HAKKARI, Turkey (Reuters) - A car bomb a senior Turkish politician blamed on Kurdish separatists exploded near a police station in a city near Turkey's southeastern border with Syria on Monday, killing at least eight people and wounding dozens more.

TV footage from Gaziantep showed a bus and the surrounding area ablaze and smoke billowing into the sky as firemen tried to fight the fire. Ambulances ferried casualties to hospital while anxious residents looked on.


"Unfortunately we lost eight citizens and nearly 60 people are getting treated at several hospitals according to our initial information," Erdal Ata, Gaziantep's governor, told reporters.

The explosion, which officials said was caused by a remote-controlled car bomb, is likely to further strain already tense relations between Turkey and its war-torn neighbor Syria.
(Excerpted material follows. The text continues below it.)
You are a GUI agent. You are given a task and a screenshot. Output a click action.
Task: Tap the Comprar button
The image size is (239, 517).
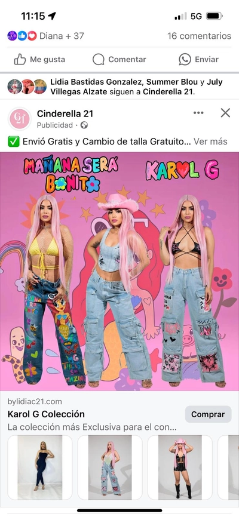(208, 414)
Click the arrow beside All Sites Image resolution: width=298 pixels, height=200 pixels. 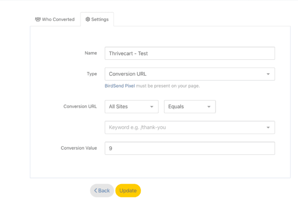151,106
There was no immediate claim of responsibility but southeastern Turkey is frequently the scene of attacks by the Kurdistan Workers Party (PKK), designated a terrorist group by Turkey, the United States and European Union.

Turkey has accused Syria of supporting the PKK, which launched a separatist insurgency in the region 28 years ago during which more than 40,000 people have been killed.
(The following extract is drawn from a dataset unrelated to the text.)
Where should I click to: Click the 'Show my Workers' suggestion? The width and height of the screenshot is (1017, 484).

"The PKK ... is trying to provoke our citizens by targeting the civilian population directly. Our citizens must remain cool-headed," Omer Celik, deputy chairman of the ruling AK Party, wrote in his Twitter account.

ATTACK FOLLOWS TURKEY AID EFFORTS

Turkish Prime Minister Tayyip Erdogan has tried to limit the impact of the conflict in Syria, where the PKK is exerting growing authority in some border areas. Ankara believes PKK militants are receiving arms from Syrian forces.

The attack came just two days after Turkey began handing out food and other humanitarian aid on the border to refugees fleeing the 17-month-old uprising against Syrian President Bashar al-Assad.

Turkey has opened a center in Gaziantep to receive international aid but is struggling to cope with an influx of almost 70,000 refugees. Before the conflict in Syria halted trade across the border, Gaziantep was a gateway into Turkey for many Syrians.

Turkey initially cultivated good relations with Assad's administration but relations have deteriorated sharply since the Syrian uprising began. Erdogan is now one of Assad's harshest critics and has raised the possibility of military intervention in Syria if the PKK becomes a threat there.

Turkey suspects a major Syrian Kurdish movement, the Democratic Union Party (PYD), of having links with the PKK. Turkish analysts believe Assad let the PYD take control of security of some towns in northern Syria to prevent locals from joining the rebel Free Syrian Army (FSA).

Fighting between the Turkish army and PKK militants has intensified in recent weeks in Turkey's southeastern Semdinli district bordering Iran and Iraq.

Suspected PKK members ambushed a Turkish military bus in western Turkey earlier this month, an attack outside the group's regular field of operation in the mainly Kurdish southeast.

Earlier on Monday, two Turkish soldiers were killed by a landmine on a road in southeast Turkey, an attack also believed to have been carried out by PKK militants, security sources said.